During the next decade, Lead published fifteen books, including The Enochian Walks with God, found out by a Spiritual-Traveller (1694); The Ascent to the Mount of Vision where many things were shewn (1699); and A Fountain of Gardens, or, A Spiritual Diary of the Wonderful Experiences of a Christian Soul under the Conduct of Heavenly Wisdom (1700), as well as updated versions of her previous works Heavenly Cloud and Revelation of Revelations before her death in 1704. Lead’s teachings were influential among the Pietists, Behmenists, and Christian mystics, including the German social reformer Nikolaus Zinzendorf. 
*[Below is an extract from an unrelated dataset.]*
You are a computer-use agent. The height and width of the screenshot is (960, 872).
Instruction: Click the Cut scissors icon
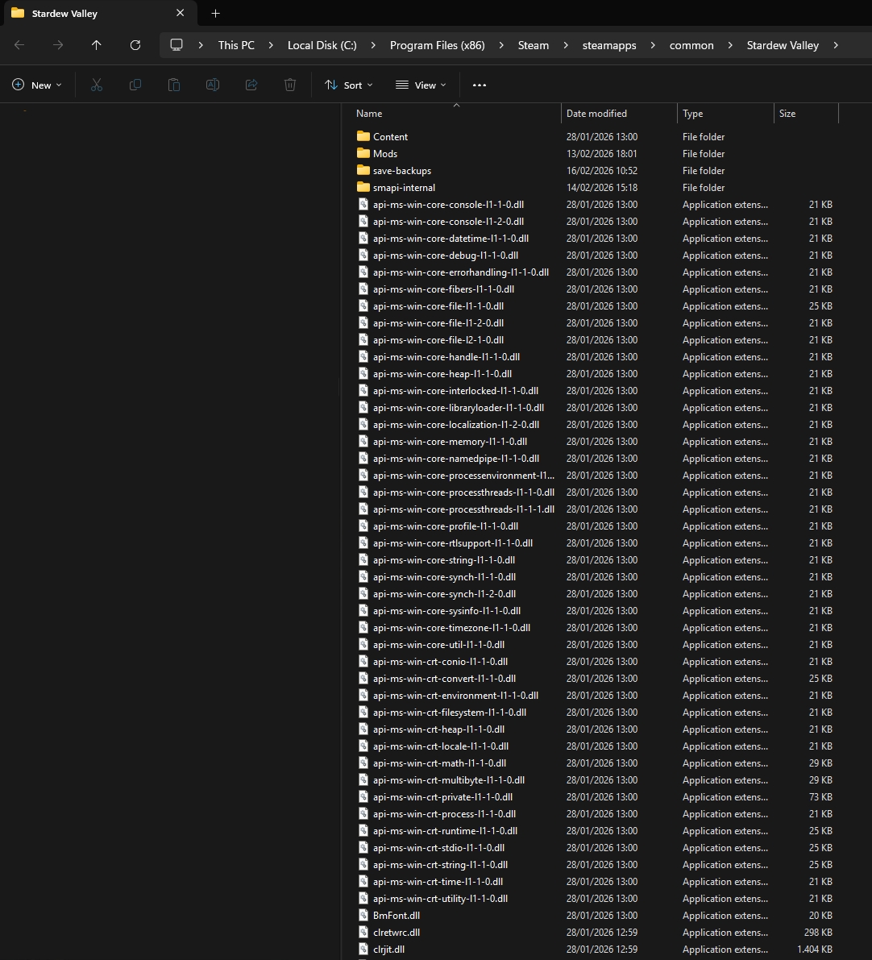point(97,85)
For more on Lead, see Julie Hirst, ‘“Mother of Love’: Spiritual Maternity in the works of Jane Lead (1624–1704),” in Women, Gender, and Radical Religion in Early Modern Europe (2007), 161-88; Julie Hirst, Jane Lead: Biography of a Seventeenth-century Mystic (Gower Publishing, Ltd., 2005); Julie Hirst, “Dreaming of a New Jerusalem: Jane Lead's Visions of Wisdom,” Feminist Theology 14.3 (2006), 349-365. For more on the visionary prophetesses of the seventeenth century, see Curtis Freeman, A Company of Women Preachers: Baptist Prophetesses in Seventeenth-Century England (Waco, TX: Baylor University Press, 2011); and Rachel Adcock, Baptist Women’s Writings in Revolutionary Culture, 1640-1680 (Farnham, Surry, UK: Ashgate, 2015).